Task. Start at the first line of the material below and retype each line through the one containing "Task: Toggle the", exactly.

--- START ---

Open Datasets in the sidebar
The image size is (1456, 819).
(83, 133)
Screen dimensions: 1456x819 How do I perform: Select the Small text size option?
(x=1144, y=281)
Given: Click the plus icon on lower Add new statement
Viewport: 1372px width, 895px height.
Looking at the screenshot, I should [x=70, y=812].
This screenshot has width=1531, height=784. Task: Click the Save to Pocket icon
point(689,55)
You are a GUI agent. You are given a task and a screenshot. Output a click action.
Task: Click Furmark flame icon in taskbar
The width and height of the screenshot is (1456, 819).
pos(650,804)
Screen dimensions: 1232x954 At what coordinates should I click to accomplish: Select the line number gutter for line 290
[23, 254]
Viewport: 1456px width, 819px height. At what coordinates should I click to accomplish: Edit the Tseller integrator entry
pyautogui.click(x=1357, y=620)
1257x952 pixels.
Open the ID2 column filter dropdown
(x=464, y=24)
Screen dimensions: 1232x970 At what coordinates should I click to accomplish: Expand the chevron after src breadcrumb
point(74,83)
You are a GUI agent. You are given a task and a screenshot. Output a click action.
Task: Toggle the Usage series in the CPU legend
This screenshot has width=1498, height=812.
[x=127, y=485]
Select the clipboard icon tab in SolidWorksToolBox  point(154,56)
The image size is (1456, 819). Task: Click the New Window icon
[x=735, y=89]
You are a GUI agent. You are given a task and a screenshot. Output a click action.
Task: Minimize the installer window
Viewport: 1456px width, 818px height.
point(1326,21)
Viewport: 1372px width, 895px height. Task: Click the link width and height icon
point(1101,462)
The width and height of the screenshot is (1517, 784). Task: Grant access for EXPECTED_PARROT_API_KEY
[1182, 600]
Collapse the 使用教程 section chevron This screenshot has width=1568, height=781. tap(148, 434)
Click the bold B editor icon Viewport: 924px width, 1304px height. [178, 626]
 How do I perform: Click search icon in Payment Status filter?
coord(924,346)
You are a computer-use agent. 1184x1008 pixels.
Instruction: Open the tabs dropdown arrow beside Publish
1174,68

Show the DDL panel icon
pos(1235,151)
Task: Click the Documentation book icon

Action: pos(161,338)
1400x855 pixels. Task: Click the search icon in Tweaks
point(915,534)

--- END ---

Answer to this exercise.
Open Datasets in the sidebar
The image size is (1456, 819).
(83, 133)
Screen dimensions: 1456x819 How do I perform: Select the Small text size option?
(x=1144, y=281)
Given: Click the plus icon on lower Add new statement
Viewport: 1372px width, 895px height.
Looking at the screenshot, I should [x=70, y=812].
This screenshot has width=1531, height=784. Task: Click the Save to Pocket icon
point(689,55)
You are a GUI agent. You are given a task and a screenshot. Output a click action.
Task: Click Furmark flame icon in taskbar
The width and height of the screenshot is (1456, 819).
pos(650,804)
Screen dimensions: 1232x954 At what coordinates should I click to accomplish: Select the line number gutter for line 290
[23, 254]
Viewport: 1456px width, 819px height. At what coordinates should I click to accomplish: Edit the Tseller integrator entry
pyautogui.click(x=1357, y=620)
1257x952 pixels.
Open the ID2 column filter dropdown
(x=464, y=24)
Screen dimensions: 1232x970 At what coordinates should I click to accomplish: Expand the chevron after src breadcrumb
point(74,83)
You are a GUI agent. You are given a task and a screenshot. Output a click action.
Task: Toggle the Usage series in the CPU legend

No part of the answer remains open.